(What to do):
The answer must consist of every line from the entries that holds the word "Cantik".

(Saved data entries):
= = = =
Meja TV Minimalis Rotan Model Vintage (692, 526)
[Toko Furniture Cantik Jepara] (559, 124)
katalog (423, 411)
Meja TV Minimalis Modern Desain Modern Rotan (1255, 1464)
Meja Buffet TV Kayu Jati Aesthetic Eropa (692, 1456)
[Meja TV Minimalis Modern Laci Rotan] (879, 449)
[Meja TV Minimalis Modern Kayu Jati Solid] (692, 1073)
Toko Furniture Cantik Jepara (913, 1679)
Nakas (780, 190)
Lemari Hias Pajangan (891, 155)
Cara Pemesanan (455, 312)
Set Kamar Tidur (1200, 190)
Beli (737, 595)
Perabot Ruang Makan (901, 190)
= = = =
(Answer space):
[Toko Furniture Cantik Jepara] (559, 124)
Toko Furniture Cantik Jepara (913, 1679)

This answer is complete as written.